Vierter Gesamtrussischer Gewerkschaftskongreß.

Hier sollte die Rolle der Gewerkschaften im neuen, vom NEP sanktionierten Wirtschaftsbereich in Privatbesitz, bestimmt werden. Tomski wurde als Präsident des Gesamtrussischen Zentralrats der Gewerkschaften vom Zentralkomitee der Partei mit der Vorbereitung entsprechender Thesen beauftragt, die er erst vor der Parteifraktion und dann vor dem gesamten Kongreß durchbringen sollte. Es ging alles glatt, bis der Kongreß mit 1 500 gegen 30 Stimmen eine harmlos aussehende Resolution von Rjasanow zugunsten der Parteifraktion verabschiedete, die einen größeren Skandal hervorrufen sollte. Die zentrale Passage der Resolution erklärte: „Die führenden Persönlichkeiten der Gewerkschaftsbewegung müssen unter der Führung der Partei gewählt werden, aber die Partei muß sich in verstärktem Maß bemühen, die praktizierten Methoden proletarischer Demokratie zu akzeptieren, vor allem innerhalb der Gewerkschaften, wo die Frage der Wahl von leitenden Personen den Gewerkschaftern selbst überlassen werden sollte."[320]

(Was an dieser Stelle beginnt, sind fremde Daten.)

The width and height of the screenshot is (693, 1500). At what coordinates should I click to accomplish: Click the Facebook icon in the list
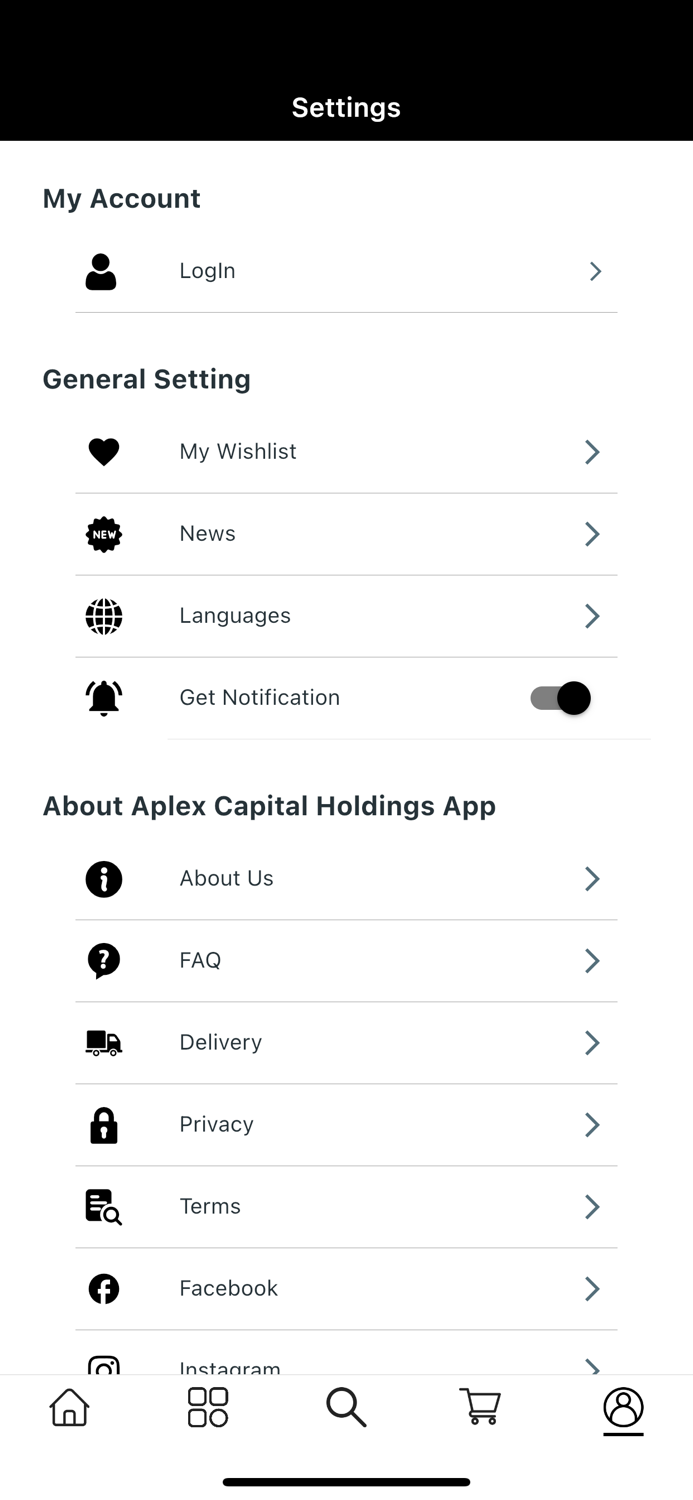tap(103, 1288)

Das Zentralkomitee war wütend. Es fiel in massiver Weise über den Kongreß her. Tomski, der diese Resolution nicht einmal unterstützt hatte, wurde sein Mandat des Zentralkomitees sofort entzogen. Er wurde durch so profilierte Gewerkschafter wie Lenin, Stalin und Bucharin ersetzt — deren Aufgabe die Disziplinierung der abtrünnigen Fraktion war. Rjasanow wurde an jeglicher gewerkschaftlicher Weiterarbeit gehindert.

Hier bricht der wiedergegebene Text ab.